> _WHAT THE EXERCISE ASKS_
The expected answer comprises all lines from the entries that contain the string "tickets".

(Beginning of SOURCE MATERIAL)

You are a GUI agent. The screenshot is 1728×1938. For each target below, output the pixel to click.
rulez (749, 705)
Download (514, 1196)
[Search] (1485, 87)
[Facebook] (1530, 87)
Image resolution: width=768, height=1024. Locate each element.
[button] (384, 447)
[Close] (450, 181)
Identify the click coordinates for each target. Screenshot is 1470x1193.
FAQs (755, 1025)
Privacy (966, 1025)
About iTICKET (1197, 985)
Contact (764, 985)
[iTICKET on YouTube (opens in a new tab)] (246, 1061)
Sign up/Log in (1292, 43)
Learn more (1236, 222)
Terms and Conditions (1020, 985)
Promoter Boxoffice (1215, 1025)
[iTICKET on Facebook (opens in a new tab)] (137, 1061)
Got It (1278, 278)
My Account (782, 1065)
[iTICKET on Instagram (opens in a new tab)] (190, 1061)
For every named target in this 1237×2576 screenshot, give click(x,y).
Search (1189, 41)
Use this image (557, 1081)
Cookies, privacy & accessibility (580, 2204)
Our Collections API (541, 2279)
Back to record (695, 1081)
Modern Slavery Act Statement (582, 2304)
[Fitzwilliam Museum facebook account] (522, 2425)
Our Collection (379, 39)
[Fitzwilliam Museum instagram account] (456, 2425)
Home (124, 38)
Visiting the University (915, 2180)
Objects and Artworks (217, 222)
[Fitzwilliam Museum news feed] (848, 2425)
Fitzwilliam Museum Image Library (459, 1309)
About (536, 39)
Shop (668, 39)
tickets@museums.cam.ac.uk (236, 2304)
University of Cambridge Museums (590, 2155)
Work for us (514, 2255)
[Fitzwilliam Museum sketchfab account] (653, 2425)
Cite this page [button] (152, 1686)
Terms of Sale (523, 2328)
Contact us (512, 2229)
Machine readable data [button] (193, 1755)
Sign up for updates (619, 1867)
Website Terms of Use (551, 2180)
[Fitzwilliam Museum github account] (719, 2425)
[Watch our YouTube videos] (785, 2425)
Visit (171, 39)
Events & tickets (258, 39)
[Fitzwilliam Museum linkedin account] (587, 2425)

(End of SOURCE MATERIAL)

> _ANSWER TO THIS PROBLEM_
tickets@museums.cam.ac.uk (236, 2304)
Events & tickets (258, 39)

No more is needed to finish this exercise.